== MATERIAL PROVIDED
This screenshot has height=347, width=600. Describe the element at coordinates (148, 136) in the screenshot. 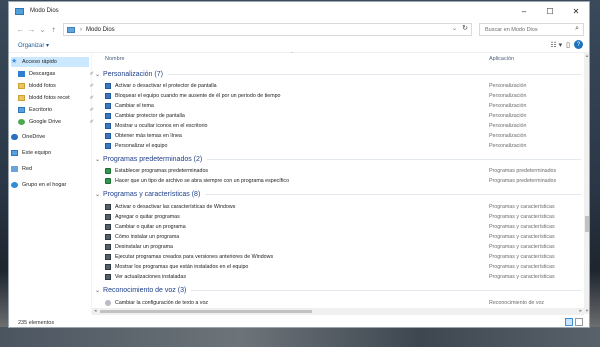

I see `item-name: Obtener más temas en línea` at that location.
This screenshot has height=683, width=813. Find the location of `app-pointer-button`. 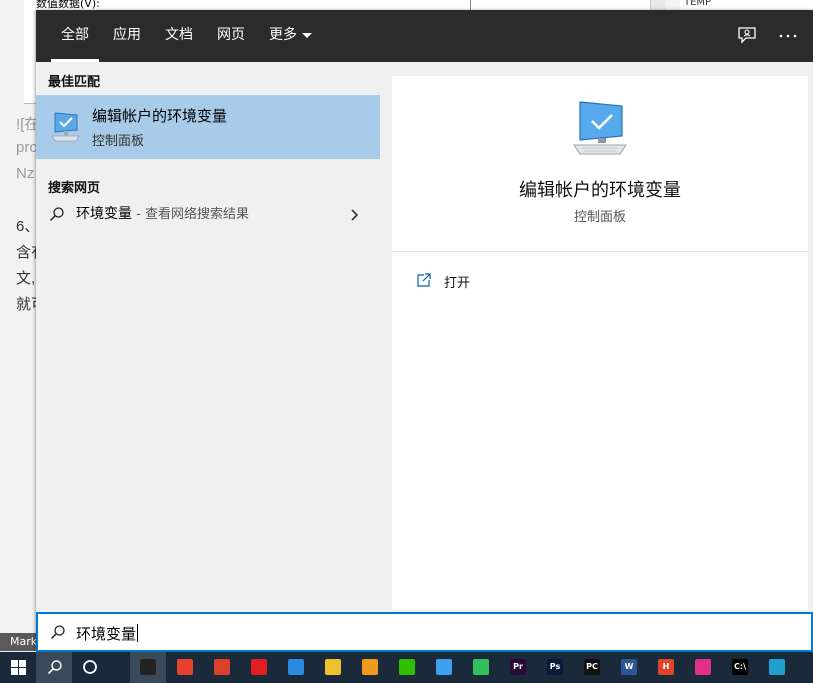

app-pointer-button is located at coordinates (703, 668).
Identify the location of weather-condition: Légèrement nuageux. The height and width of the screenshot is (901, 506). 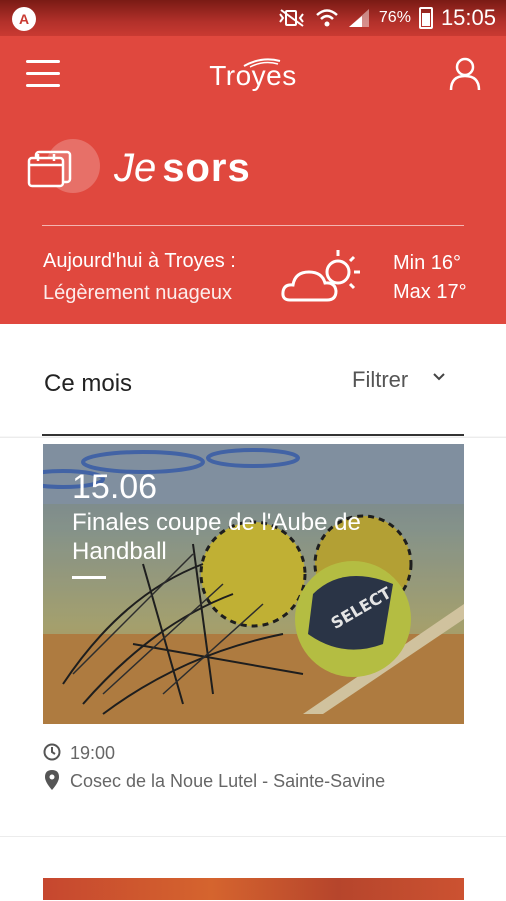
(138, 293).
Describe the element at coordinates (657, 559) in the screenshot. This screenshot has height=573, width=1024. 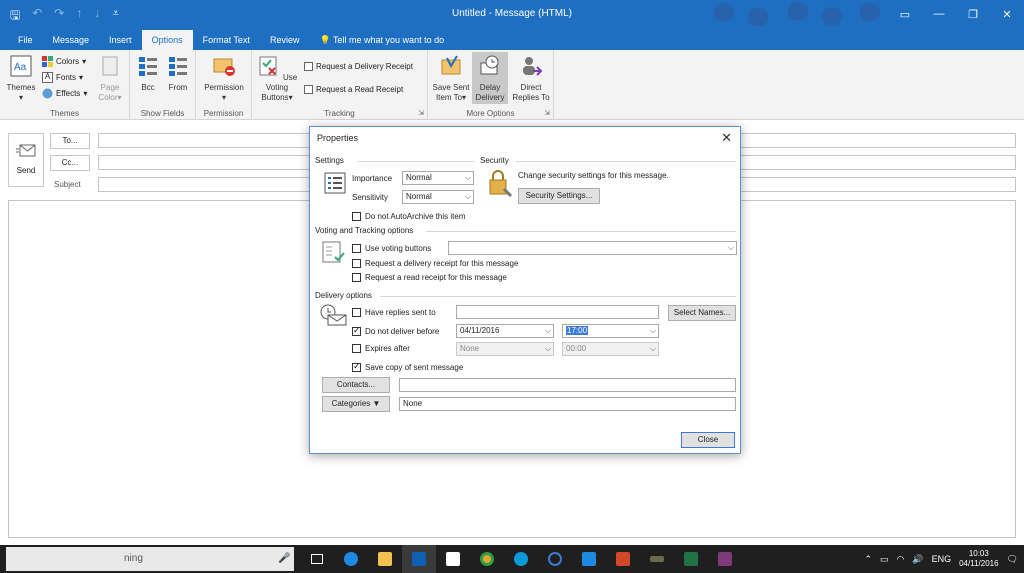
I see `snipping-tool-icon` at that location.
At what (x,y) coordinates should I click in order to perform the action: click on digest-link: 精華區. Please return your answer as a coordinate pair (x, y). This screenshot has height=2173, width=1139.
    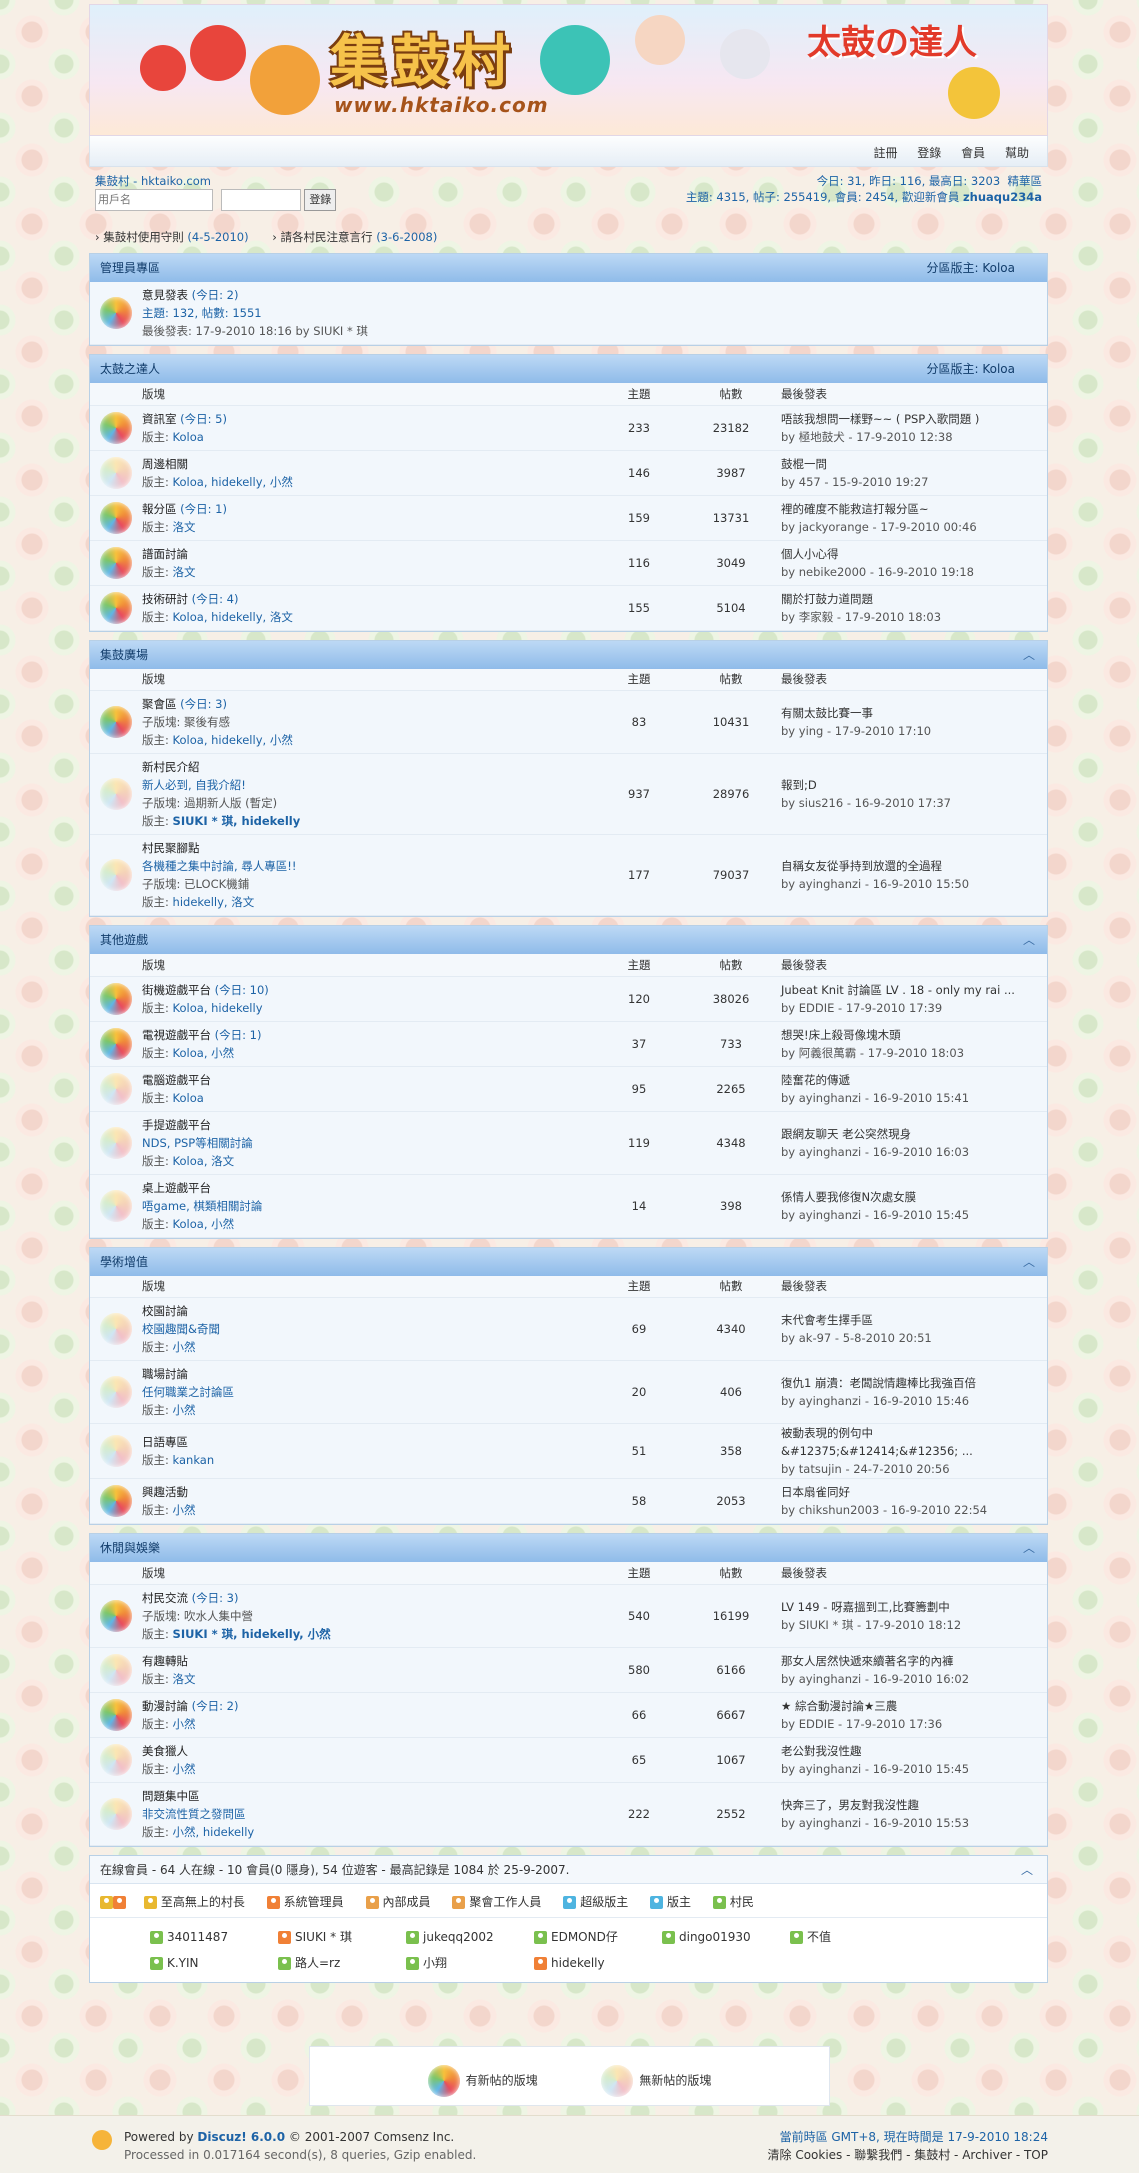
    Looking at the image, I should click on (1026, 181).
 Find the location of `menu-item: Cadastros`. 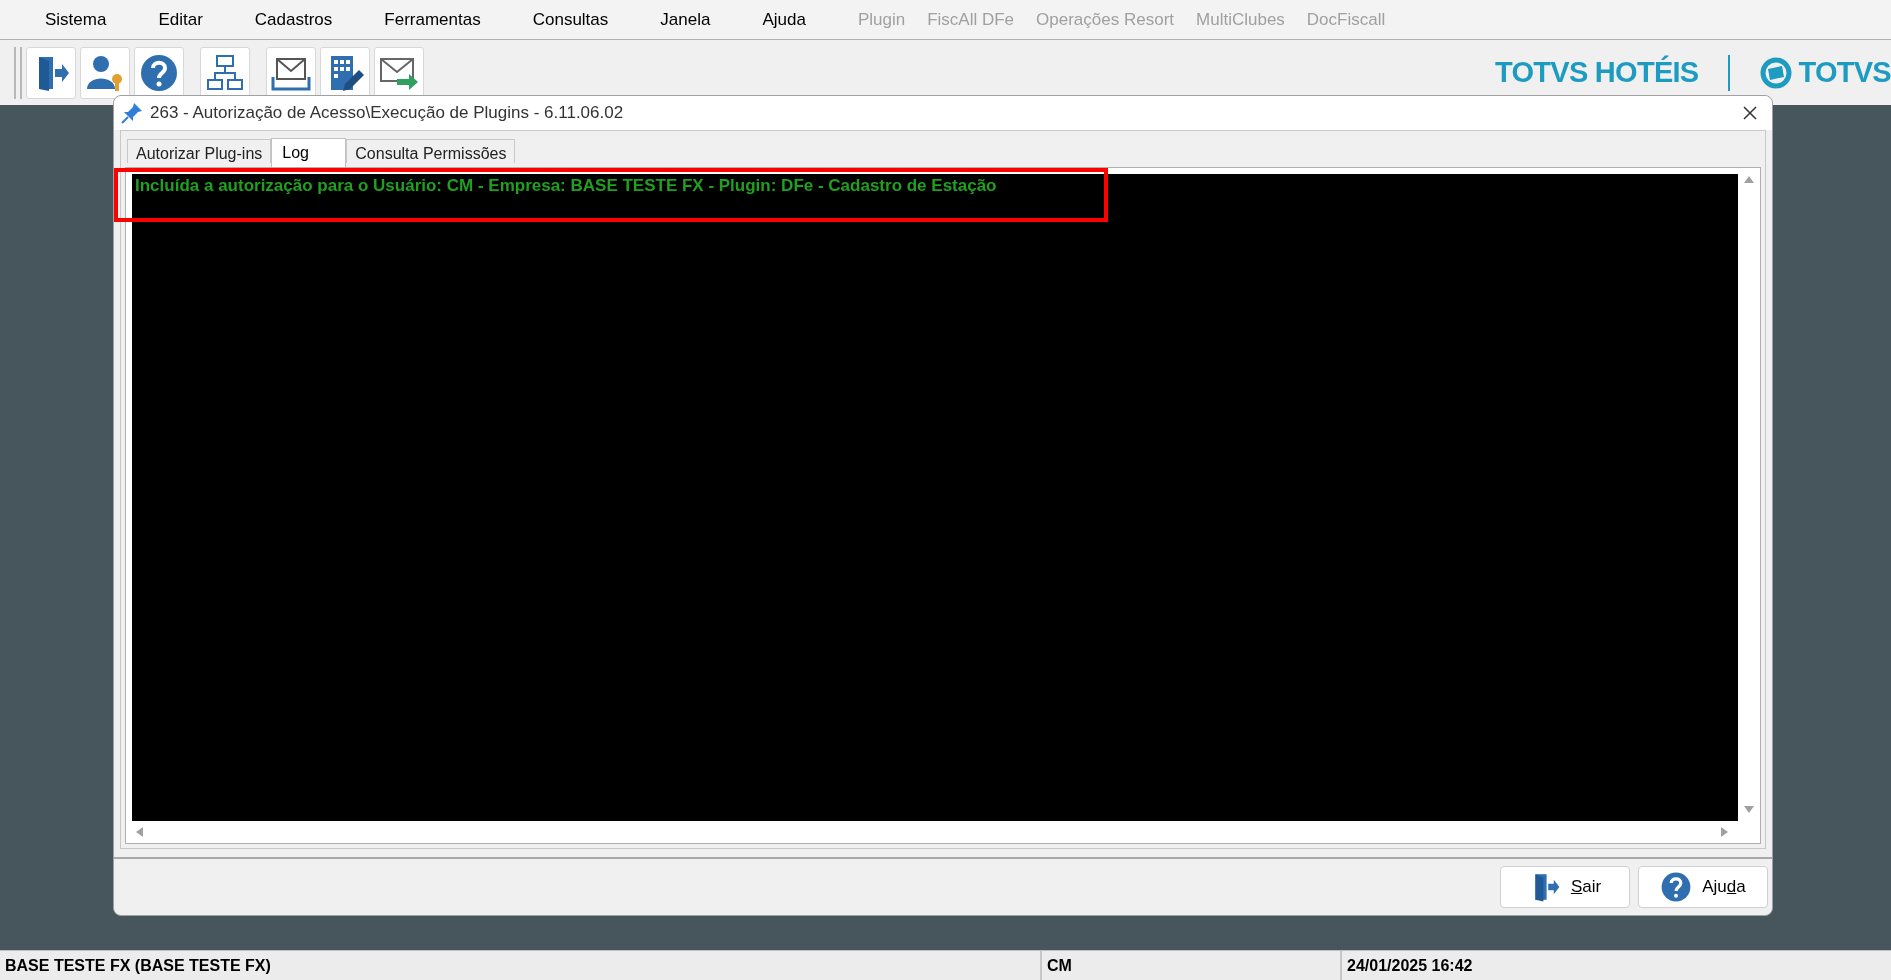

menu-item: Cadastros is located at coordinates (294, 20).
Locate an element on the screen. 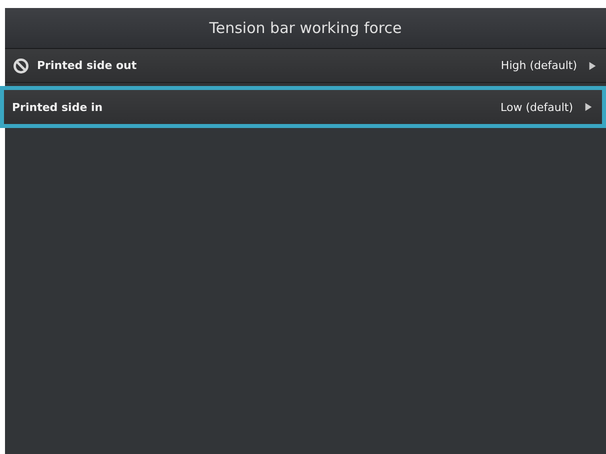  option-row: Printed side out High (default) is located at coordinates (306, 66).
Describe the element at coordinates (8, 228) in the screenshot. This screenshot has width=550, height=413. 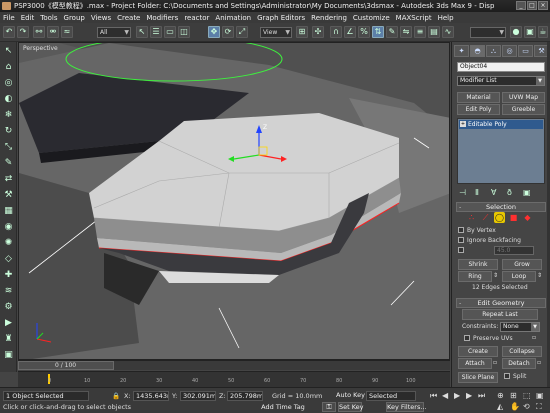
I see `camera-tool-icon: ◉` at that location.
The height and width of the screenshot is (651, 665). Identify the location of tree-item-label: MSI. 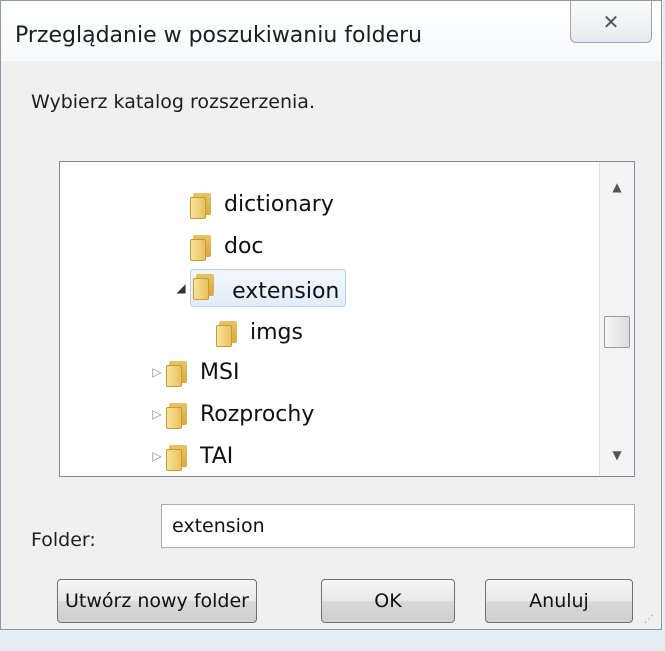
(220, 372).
====
◆ WHAT IS BEING ASKED ◆
Could you render the data as a Markdown table with the columns No. and Text, one numbered row per line? Start at the first line of the data, stop after the line containing "Looking at the", skip blank lines, and leave the pictures out.

◆ EXPECTED ANSWER ◆
| No. | Text |
|---|---|
| 1 | This screenshot has height=347, width=600. Describe the element at coordinates (148, 136) in the screenshot.  |
| 2 | I see `item-name: Obtener más temas en línea` at that location. |
| 3 | This screenshot has height=683, width=813. Find the location of `app-pointer-button`.  |
| 4 | app-pointer-button is located at coordinates (703, 668). |
| 5 | Identify the location of weather-condition: Légèrement nuageux. The height and width of the screenshot is (901, 506).  |
| 6 | (138, 293). |
| 7 | Describe the element at coordinates (657, 559) in the screenshot. This screenshot has height=573, width=1024.  |
| 8 | I see `snipping-tool-icon` at that location. |
| 9 | At what (x,y) coordinates should I click in order to perform the action: click on digest-link: 精華區. Please return your answer as a coordinate pair (x, y). This screenshot has height=2173, width=1139. |
| 10 |     Looking at the image, I should click on (1026, 181). |